Fact and Dimension Relationships

When a fact interface such as SALES.csv is loaded into the data warehouse, the programs perform many joins between the incoming data and the associated dimensions and hierarchies. The data warehouse enforces strict data integrity rules across tables; this requires that, for every fact record, all associated dimension records are present and active. For a record to be considered the active dimension record, it must have effective dates that encompass the same date on the fact record. For example:

  • A record in the SALES.csv file for a given nightly batch cycle has key values of:

    • ITEM = 1285001

    • ORG_NUM = 4400

    • DAY_DT = 05-MAY-23

  • For this record to be loaded successfully, the item, location, and date must all be present and active within the associated dimension tables:

    • For the item, a record must exist in W_PRODUCT_D_RTL_TMP having a matching item number in column PROD_IT_NUM, and the value of DAY_DT from the sale must be between SRC_EFF_FROM_DT and SRC_EFF_TO_DT.
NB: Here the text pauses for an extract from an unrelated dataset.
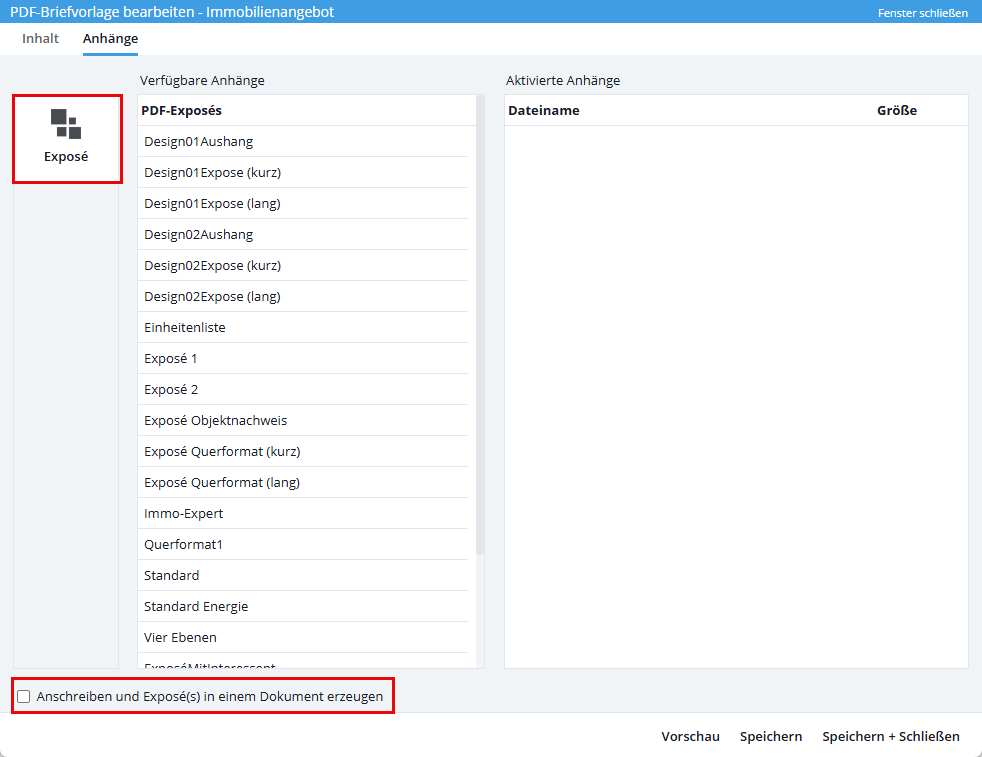Click Speichern + Schließen

891,736
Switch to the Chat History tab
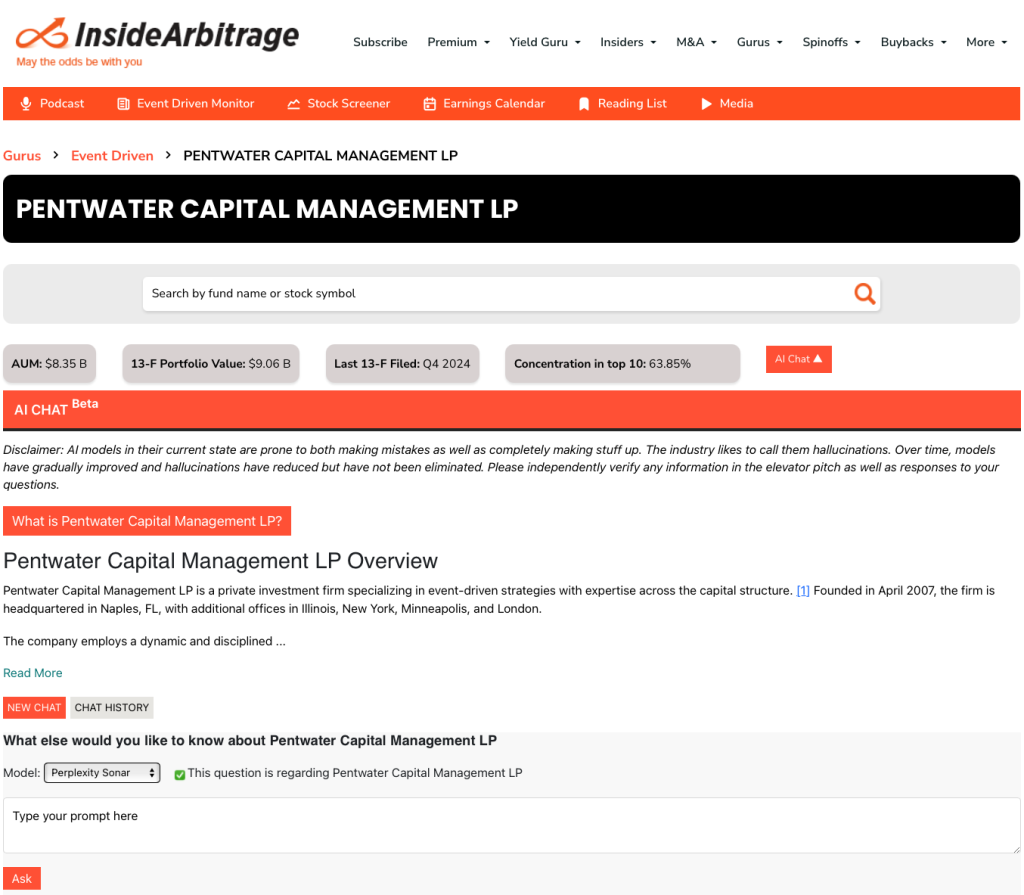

    • For the location, a record must exist in W_INT_ORG_DH_RTL_TMP having a matching location number in column ORG_NUM, and the value of DAY_DT from the sale must be between EFFECTIVE_FROM_DT and EFFECTIVE_TO_DT.

    • For the date, a record must exist in W_MCAL_DAY_D having the same date on MCAL_DAY_DT.

  • If the fact record has other key columns such as suppliers, buyers, reasons, statuses, and so on, then similar dimension joins may be used across all of them.

If any join between the fact table and dimension tables is unable to find matches based on the above criteria, then the fact record will not load into the data warehouse and will instead be rejected and moved into separate tables for review.